Friday nights, I play bass in a jazz trio. The sound of my upright acoustic bass easily fills our small club, so I constantly have to think about the level of noise I'm making, and that brings me to the subject of this column.

I recently concluded some power-supply immunity testing on an IC. The test fixture directly injects intentional noise into the power terminal of the DUT (device under test) to see how much it can take without failing.

Ordinarily, I place an impedance in series with the power terminal of the DUT, severely weakening the power system at that point and making it easy to inject substantial quantities of intentional noise into the chip's power terminal. This time a special requirement complicated my test: that the power system feeding the DUT remain unaltered during testing. Making matters even worse, the power system for this layout was hefty. Analysis of the design revealed a power-to-ground impedance of about 0.02Ω at all frequencies as high as 1 GHz.

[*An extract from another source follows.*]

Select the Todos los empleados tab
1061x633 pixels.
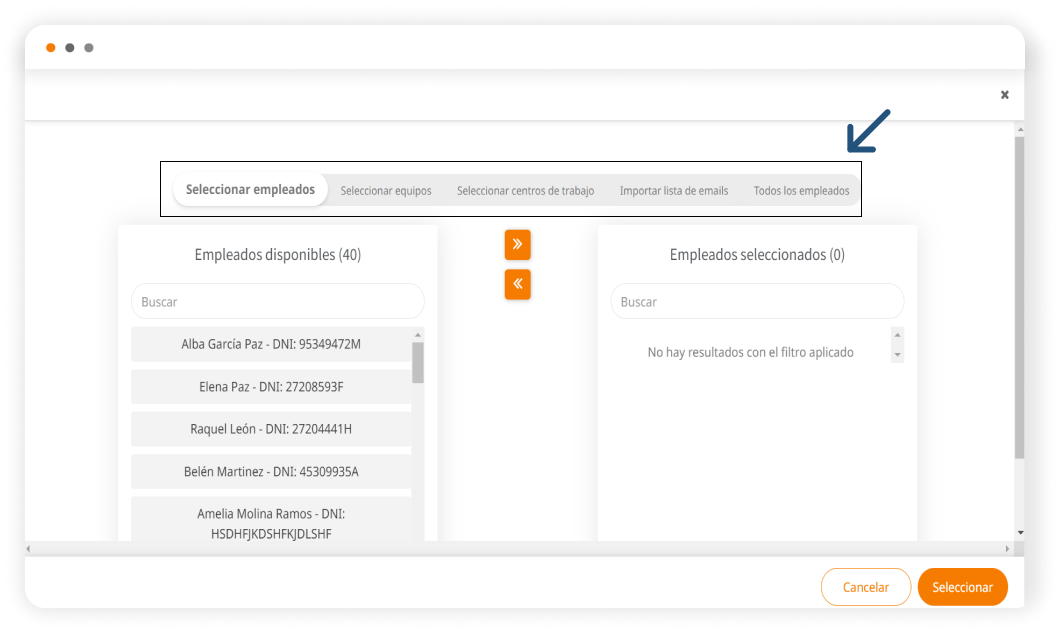pyautogui.click(x=801, y=191)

Under these conditions, to induce ±200 mV of noise on the power plane feeding my DUT, the test apparatus must pump at least ±10A into the power system. To generate that much current, a 50Ω laboratory signal source needs an open-circuit voltage of (10A)×(50Ω)= ±500V and dissipates 2500W rms when clamped to VCC by this stiff power system. I've seen bass amps that pump out that much power, but my lab signal source—nor any source I can afford to rent—does not cut it.

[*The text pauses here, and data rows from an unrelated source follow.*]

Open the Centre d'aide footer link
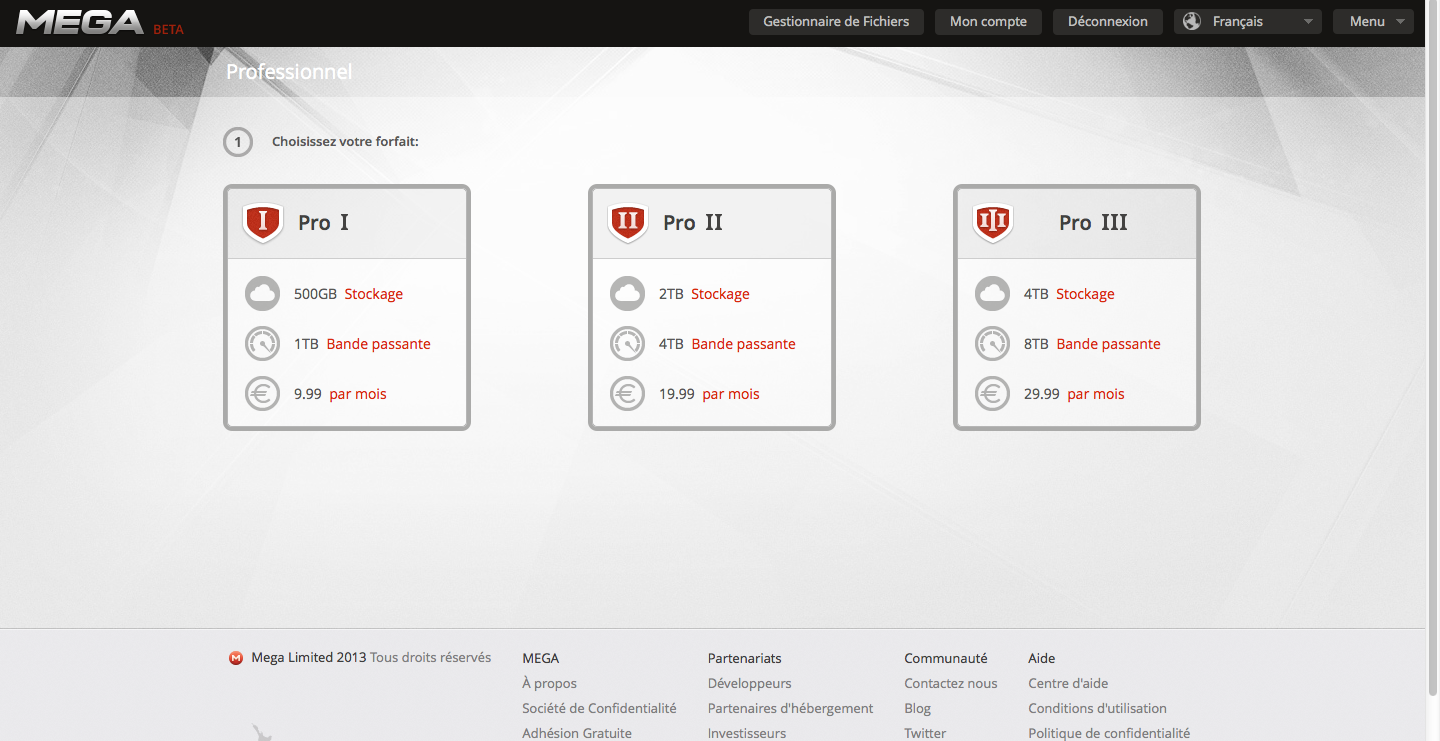The width and height of the screenshot is (1440, 741). pyautogui.click(x=1068, y=683)
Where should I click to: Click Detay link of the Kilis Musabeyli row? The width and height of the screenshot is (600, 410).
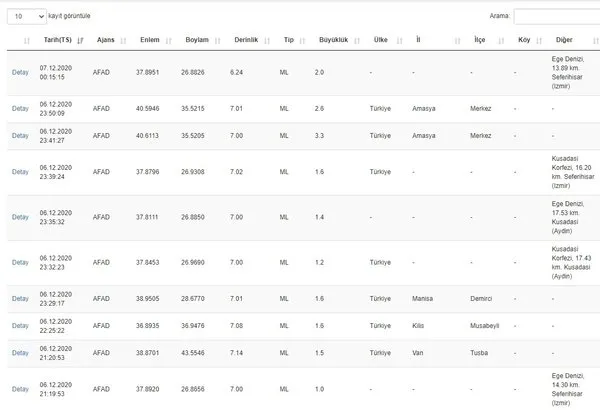point(20,326)
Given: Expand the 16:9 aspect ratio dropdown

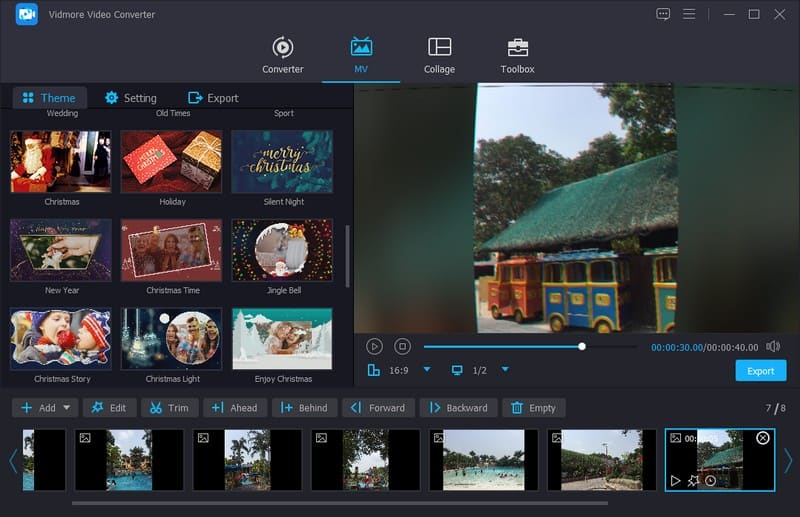Looking at the screenshot, I should pos(427,370).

How about using a transformer to overcome the mismatch between the source impedance (50Ω) and the load impedance (0.02Ω)? The impedance ratio is 2500-to-1, so a transformer with a 50-to-1 turns ratio should, in theory, reduce the required source current to a level of (±10V)/(50Ω)=200 mA. The required source voltage would then be (200 mA)×(50Ω)= ±10V—an achievable figure. Unfortunately, I was unable to find, or figure out how to construct, any 1-GHz transformer suitable for such a low load impedance. Friday afternoon rolled by, and I still had no way to properly stimulate my system.

Over the weekend, thumbing through the pages of Bass Player magazine, I came across a picture of a young woman standing in front of a wall of bass speaker cabinets. Her setup arrayed 32 10-in. speakers in parallel, producing an impregnable wall of sound. That picture triggered a crucial thought in my brain: A massive array of sources creates a huge amount of noise.

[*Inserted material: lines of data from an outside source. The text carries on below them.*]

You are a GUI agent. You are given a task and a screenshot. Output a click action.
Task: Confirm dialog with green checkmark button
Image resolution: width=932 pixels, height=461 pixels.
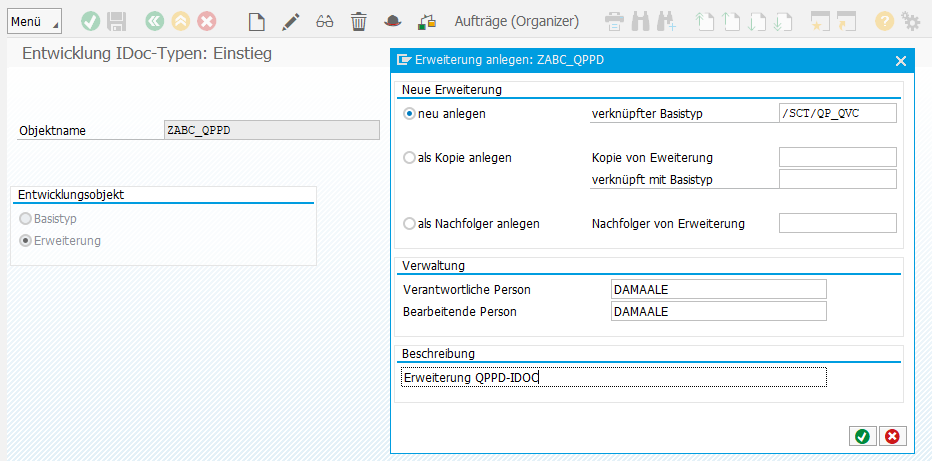click(860, 436)
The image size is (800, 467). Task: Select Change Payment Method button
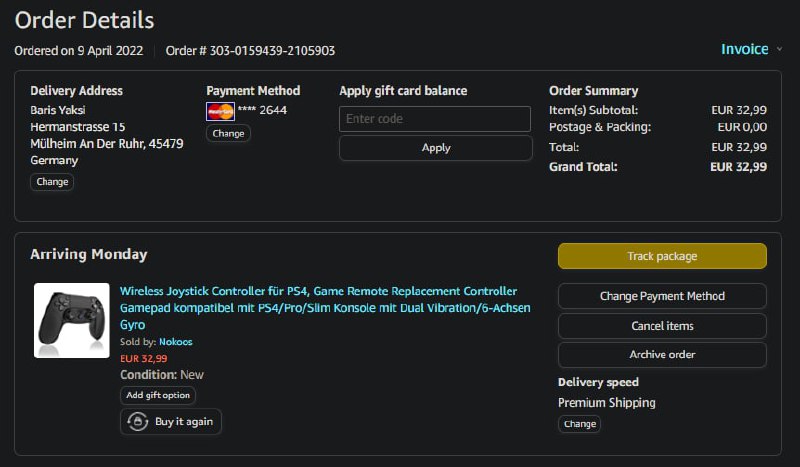pyautogui.click(x=662, y=296)
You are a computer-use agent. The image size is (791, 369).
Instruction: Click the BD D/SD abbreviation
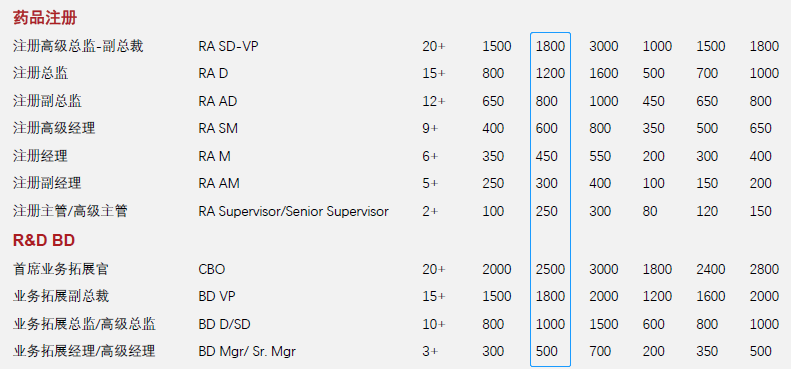[x=224, y=324]
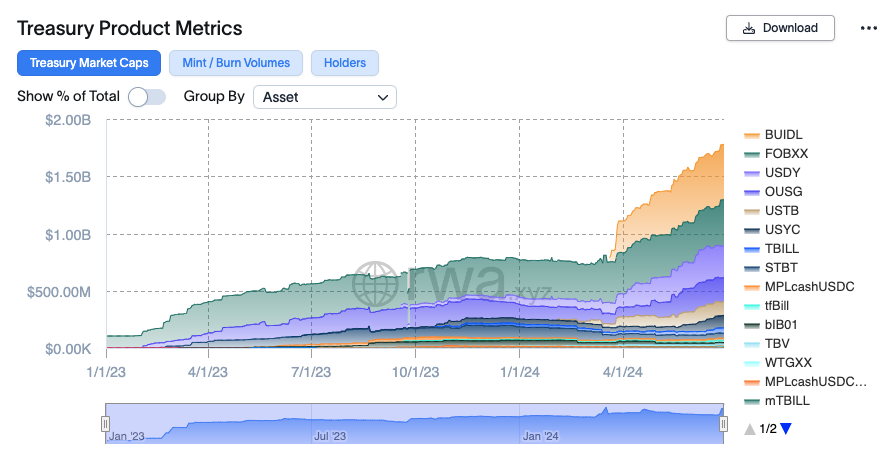
Task: Click the OUSG legend color icon
Action: tap(751, 192)
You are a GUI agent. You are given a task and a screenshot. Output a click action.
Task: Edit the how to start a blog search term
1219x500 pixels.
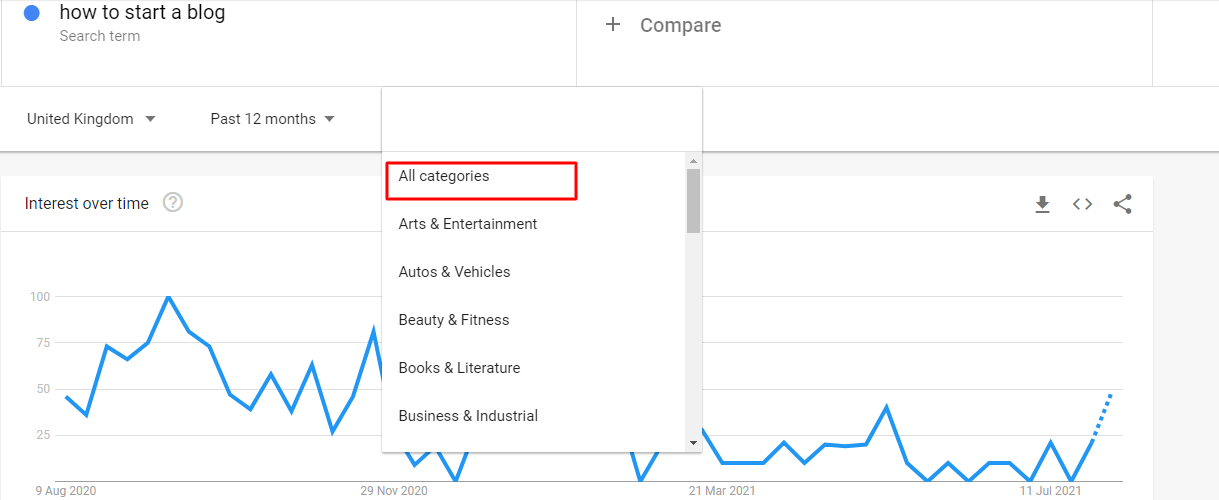pos(142,13)
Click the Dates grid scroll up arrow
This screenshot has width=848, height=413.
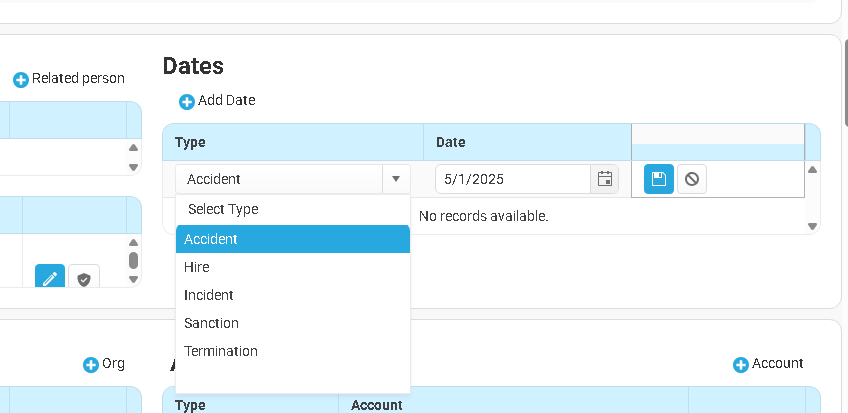[x=812, y=169]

My test card now has the DUT on one side, with its power system. On the other side of the card, using a separate power system but shared ground planes, sits a huge FPGA with 400 outputs. Each output pumps noise through a dc blocking capacitor directly onto the VCC plane that the DUT uses. Each FPGA output is programmed as a 50Ω source powered by 3.3V. This circuit easily drives the required ±200 mV onto my DUT power plane. By adjusting the number of active outputs, I control the level of noise.

If you build a similar circuit, don't let it run very long. The source, like good jazz, gets really hot.